Yesterday I was reminded of the phrase “Let zazen sit zazen.” Zazen, in case you don’t know, is the Japanese term for sitting meditation in Zen Buddhism.
The phrase has to do with not going to sitting meditation with some goal to attain, such as enlightenment, but rather to see that sitting meditation (zazen) is itself an expression of enlightenment. There’s nothing to try and grasp, no goal to attain.
I started to think about other areas of my life that this way of thinking could apply to, and unsurprisingly landed on my writing practice.
Changing that phrase to fit, we get “Let writing write writing.” A mouthful, perhaps, but what it means is to let the practice of writing create the written work, and that’s all it needs to be.
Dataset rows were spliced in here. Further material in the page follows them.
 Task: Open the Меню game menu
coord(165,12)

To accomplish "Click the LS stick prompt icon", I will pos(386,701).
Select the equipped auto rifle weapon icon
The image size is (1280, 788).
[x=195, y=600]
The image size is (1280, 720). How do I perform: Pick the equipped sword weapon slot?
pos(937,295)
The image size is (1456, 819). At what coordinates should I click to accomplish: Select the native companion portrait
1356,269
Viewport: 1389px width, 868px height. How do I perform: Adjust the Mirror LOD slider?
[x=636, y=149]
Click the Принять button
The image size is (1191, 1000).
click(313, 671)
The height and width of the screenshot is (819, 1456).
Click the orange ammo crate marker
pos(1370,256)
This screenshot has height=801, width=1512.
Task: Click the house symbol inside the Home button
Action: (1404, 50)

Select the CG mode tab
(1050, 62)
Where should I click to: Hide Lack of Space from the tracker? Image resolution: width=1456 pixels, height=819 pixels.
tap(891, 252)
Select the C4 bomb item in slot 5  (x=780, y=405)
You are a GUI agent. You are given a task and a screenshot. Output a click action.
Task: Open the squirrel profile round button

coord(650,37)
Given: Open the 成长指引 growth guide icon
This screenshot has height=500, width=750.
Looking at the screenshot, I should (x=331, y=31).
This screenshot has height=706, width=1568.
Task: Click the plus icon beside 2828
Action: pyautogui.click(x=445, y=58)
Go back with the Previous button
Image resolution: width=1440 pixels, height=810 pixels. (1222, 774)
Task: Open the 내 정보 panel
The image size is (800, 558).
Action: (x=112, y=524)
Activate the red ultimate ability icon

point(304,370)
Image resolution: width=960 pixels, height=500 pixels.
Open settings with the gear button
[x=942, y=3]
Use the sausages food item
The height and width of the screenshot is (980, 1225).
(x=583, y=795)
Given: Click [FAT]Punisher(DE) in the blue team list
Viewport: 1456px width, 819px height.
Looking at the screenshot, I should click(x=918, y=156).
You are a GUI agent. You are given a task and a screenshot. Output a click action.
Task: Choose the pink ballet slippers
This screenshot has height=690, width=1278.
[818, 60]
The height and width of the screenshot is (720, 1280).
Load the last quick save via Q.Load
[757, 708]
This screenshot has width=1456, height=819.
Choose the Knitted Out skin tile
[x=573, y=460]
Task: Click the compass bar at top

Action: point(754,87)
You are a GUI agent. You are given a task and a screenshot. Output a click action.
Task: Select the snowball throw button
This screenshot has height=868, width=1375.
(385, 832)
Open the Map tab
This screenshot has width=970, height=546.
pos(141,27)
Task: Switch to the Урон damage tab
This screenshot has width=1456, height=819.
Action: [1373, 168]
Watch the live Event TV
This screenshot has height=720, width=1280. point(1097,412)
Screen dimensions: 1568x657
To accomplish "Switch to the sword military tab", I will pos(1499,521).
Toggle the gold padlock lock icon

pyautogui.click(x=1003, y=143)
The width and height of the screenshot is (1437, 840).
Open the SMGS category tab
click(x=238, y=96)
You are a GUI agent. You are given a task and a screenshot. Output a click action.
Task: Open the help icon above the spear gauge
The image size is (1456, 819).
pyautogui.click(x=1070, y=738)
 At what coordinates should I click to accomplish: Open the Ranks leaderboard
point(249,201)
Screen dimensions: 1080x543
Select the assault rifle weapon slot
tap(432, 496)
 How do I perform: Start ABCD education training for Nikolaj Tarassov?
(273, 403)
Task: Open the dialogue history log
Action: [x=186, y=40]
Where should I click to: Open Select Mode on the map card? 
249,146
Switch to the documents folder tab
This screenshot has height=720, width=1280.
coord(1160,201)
If I write to achieve a goal, like publication, then I’m setting myself up in various ways. I might not get the work published, unless I do it myself here or through self-publishing options like I did with The Goblin Road on Barnes and Noble’s website. Choosing to do that isn’t a bad thing to do. Sometimes it’s the best option.
But when I wrote my books, I didn’t write with the goal of publishing in mind. I wrote the books because I was entertaining myself. I was enjoying the act of creating characters and giving them stories to live. It wasn’t a goal, but a process that I loved.
Sometimes I find myself feeling discouraged by a lack of success. Once the books were written, the process that I enjoyed so much, storytelling and world-building, had ended. The process of now working on selling my first novel while searching for an agent to represent me for the sequel and other books has come to dominate my time as a writer. While necessary, it’s not something I enjoy.
I try to return to the page to work on the next book, and doubts plague me. At that point, thoughts of goals I must attain from whatever I write inevitably arise. This is a huge monkey wrench thrown into the creative machinery. Nothing gets written, because how can I feel inspired if I’m too fixated on some goal?
After seeing that phrase again yesterday and thinking about how it applies to my writing practice, I see that I will likely endlessly need to remind myself to write for the sake of expressing myself creatively. Let writing write writing. No goals to complicate things.
Today I remind myself of this. Tomorrow, we’ll see.